Using cultured neurons derived from individuals with FXS to screen for drugs, the researchers found a drug called leflunomide that corrected mitochondrial deficits. The treatment improved mitochondrial function and reduced the neurons’ hyperexcitability.

Next, Zhao wants to do a detailed biochemical analysis of mitochondrial dysfunction and figure out which key proteins are less present in FXS-affected neurons. She is also working on better understanding how RACK1 and leflunomide work to rescue mitochondrial function.

Other collaborators on the study include Waisman Center investigators Qiang Chang, Anita Bhattacharyya, Andre Sousa, Daifeng Wang, Donna Werling and UW–Madison neuroscience professor Jon Levine.

Funding: This research was supported by grants from the National Institutes of Health (R01MH118827, R01NS105200, R01MH116582, R01MH118827, R01HD064743, R01NS064025, R01AG067025, U01MH116492, P51 OD011106, U54HD090256, P50HD105353, R24HD000836 and T32 GM141013) and the Department of Defense (W81XWH-22-1-0621).

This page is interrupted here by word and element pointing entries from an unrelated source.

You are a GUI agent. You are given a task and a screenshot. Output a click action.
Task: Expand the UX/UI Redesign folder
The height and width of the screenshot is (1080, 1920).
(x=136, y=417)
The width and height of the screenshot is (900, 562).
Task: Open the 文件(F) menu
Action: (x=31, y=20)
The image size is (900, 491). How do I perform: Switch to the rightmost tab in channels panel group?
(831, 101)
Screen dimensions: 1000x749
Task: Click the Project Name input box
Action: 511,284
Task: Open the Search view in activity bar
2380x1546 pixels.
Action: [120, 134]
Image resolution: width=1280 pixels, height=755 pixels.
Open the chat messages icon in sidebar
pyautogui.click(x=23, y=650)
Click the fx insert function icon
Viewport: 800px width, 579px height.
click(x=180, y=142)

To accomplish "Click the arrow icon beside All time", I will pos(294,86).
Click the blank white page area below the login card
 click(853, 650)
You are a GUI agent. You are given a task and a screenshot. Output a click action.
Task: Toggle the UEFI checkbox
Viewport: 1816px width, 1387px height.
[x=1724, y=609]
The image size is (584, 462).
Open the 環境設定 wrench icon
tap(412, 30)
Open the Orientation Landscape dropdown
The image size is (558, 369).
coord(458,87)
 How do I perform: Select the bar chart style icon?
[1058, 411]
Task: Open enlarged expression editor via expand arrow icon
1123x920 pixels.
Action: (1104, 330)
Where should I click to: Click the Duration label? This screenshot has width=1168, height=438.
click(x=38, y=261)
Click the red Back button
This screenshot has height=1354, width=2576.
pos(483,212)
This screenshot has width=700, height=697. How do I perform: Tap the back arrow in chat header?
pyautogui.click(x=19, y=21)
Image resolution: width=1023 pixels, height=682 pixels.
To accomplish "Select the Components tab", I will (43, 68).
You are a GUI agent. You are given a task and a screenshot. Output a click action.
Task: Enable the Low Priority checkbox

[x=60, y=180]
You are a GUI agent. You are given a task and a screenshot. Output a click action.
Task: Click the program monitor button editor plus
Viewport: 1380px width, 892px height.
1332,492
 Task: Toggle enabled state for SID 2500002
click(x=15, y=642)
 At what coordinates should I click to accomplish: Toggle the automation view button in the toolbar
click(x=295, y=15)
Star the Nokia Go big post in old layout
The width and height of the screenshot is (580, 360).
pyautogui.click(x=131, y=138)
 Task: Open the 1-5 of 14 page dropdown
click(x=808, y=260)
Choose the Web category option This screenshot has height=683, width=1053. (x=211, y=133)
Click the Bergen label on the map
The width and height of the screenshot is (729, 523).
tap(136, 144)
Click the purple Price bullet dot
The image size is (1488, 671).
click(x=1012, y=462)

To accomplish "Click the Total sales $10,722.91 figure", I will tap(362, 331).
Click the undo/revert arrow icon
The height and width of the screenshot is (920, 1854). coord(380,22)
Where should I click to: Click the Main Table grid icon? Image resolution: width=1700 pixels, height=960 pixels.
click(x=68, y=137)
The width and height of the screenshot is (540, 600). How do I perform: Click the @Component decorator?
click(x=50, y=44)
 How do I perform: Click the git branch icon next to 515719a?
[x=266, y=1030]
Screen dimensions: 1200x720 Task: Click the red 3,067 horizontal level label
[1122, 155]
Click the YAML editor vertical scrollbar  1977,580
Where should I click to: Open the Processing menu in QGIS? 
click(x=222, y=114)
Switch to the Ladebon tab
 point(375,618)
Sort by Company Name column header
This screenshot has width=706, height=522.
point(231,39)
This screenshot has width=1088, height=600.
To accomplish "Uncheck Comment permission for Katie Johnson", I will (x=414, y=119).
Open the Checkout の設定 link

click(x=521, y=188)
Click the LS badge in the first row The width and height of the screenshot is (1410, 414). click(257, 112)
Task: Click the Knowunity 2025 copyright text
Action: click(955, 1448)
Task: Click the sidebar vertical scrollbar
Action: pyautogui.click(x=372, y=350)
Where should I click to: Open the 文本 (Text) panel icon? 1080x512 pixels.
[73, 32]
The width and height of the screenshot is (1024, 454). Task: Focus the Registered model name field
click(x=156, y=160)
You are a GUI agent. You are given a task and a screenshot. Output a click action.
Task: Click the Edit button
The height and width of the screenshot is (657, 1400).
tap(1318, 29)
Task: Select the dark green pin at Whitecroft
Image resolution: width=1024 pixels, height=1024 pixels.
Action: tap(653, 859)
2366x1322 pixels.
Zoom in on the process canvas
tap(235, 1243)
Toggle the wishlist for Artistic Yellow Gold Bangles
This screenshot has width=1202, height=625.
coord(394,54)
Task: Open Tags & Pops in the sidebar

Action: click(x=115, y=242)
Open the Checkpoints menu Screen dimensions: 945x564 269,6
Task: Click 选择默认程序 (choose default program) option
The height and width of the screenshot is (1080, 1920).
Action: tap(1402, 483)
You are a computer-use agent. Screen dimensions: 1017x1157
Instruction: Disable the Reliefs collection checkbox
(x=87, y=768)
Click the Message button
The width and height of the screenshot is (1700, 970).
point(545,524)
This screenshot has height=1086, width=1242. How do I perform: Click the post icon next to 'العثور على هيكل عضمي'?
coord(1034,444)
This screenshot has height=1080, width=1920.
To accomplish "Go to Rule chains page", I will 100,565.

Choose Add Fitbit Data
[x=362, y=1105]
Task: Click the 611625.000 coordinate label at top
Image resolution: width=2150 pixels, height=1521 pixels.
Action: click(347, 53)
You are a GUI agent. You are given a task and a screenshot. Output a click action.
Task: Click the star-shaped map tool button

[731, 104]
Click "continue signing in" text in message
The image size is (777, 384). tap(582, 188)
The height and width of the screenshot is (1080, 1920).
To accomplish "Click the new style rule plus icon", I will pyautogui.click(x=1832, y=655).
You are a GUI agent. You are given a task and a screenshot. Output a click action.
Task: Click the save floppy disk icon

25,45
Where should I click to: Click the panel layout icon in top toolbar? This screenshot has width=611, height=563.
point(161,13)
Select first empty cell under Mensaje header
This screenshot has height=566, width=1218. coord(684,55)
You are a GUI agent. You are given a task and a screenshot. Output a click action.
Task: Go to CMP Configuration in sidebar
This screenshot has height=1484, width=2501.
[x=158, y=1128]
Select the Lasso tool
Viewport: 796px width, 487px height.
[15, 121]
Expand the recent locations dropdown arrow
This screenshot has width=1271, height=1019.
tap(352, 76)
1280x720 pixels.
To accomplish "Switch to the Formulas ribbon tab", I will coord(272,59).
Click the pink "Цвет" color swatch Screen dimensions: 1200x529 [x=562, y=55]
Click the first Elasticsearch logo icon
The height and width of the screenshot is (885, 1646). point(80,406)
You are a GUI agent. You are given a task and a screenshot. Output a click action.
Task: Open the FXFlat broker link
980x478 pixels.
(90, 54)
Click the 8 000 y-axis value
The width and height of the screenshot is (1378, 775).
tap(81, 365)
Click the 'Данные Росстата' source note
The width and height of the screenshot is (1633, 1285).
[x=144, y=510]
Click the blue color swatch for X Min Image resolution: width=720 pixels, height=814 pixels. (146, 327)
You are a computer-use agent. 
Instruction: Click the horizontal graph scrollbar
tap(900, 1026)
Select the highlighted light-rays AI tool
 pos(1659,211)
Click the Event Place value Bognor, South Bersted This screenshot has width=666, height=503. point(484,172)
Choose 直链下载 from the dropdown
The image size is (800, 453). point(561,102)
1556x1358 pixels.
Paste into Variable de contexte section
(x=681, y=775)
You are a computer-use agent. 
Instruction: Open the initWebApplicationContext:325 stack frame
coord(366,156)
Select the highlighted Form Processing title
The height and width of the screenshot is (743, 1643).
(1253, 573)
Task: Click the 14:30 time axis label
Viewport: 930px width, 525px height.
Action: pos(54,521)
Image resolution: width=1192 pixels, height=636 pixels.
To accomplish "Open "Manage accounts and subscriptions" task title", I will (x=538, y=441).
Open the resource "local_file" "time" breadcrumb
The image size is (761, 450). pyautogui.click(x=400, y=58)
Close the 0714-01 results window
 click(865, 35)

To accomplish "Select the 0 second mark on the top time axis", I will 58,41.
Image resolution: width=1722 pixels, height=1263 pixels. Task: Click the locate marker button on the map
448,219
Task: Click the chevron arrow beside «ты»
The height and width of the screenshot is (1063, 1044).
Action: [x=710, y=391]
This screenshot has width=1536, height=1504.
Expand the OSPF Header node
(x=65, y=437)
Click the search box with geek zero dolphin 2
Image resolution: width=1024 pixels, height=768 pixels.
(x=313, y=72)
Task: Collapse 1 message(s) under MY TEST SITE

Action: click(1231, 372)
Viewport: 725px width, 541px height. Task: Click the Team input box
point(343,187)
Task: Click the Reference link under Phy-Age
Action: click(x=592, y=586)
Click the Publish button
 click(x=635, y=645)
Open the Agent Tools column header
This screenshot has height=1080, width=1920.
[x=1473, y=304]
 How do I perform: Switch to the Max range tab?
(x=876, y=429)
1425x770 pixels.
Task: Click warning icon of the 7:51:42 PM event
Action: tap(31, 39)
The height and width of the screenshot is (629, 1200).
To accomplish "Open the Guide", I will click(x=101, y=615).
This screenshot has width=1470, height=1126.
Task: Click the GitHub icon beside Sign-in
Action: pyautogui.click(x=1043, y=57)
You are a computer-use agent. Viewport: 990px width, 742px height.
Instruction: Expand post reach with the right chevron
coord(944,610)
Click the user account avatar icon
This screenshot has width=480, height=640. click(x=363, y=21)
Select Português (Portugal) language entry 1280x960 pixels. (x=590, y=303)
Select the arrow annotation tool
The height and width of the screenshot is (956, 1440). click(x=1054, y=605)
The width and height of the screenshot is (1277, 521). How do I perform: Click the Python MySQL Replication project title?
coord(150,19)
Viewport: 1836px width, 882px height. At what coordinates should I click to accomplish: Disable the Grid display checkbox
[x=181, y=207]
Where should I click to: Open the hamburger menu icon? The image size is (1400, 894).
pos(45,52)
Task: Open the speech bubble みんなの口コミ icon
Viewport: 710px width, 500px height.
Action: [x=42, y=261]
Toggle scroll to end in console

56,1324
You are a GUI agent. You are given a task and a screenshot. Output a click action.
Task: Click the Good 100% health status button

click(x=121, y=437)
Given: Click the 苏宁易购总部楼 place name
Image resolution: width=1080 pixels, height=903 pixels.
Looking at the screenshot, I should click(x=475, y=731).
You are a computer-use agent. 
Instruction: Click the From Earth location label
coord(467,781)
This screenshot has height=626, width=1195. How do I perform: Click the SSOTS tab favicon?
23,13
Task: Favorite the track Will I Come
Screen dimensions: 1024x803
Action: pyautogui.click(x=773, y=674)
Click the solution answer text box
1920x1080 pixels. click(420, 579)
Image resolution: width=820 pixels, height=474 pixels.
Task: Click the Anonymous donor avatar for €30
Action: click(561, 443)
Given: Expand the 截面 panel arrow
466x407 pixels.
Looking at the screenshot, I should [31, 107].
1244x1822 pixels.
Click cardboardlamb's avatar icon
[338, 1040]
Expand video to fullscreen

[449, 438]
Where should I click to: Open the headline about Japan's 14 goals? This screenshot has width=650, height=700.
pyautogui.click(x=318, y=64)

About this Fragile X and genetics research news

Author: Charlene N. Rivera-Bonet
Source: University of Wisconsin Madison
Contact: Charlene N. Rivera-Bonet – University of Wisconsin Madison
Image: The image is credited to Neuroscience News

Original Research: Closed access.
Species-specific FMRP regulation of RACK1 is critical for prenatal cortical development” by Xinyu Zhao et al. Neuron


Species-specific FMRP regulation of RACK1 is critical for prenatal cortical development


  • FMRP is critical for mitochondrial functions in developing human cortical neurons
  • FMRP interacts with and regulates essential genes during human prenatal development
  • FMRP interacts with CNOT1 to regulate RACK1, a species-specific FMRP target
  • Enhancing mitochondrial functions rescues hyperexcitability of FXS neurons


Fragile X messenger ribonucleoprotein 1 protein (FMRP) deficiency leads to fragile X syndrome (FXS), an autism spectrum disorder. The role of FMRP in prenatal human brain development remains unclear.

Here, we show that FMRP is important for human and macaque prenatal brain development. Both FMRP-deficient neurons in human fetal cortical slices and FXS patient stem cell-derived neurons exhibit mitochondrial dysfunctions and hyperexcitability.

Using multiomics analyses, we have identified both FMRP-bound mRNAs and FMRP-interacting proteins in human neurons and unveiled a previously unknown role of FMRP in regulating essential genes during human prenatal development.

We demonstrate that FMRP interaction with CNOT1 maintains the levels of receptor for activated C kinase 1 (RACK1), a species-specific FMRP target. Genetic reduction of RACK1 leads to both mitochondrial dysfunctions and hyperexcitability, resembling FXS neurons.

Finally, enhancing mitochondrial functions rescues deficits of FMRP-deficient cortical neurons during prenatal development, demonstrating targeting mitochondrial dysfunction as a potential treatment.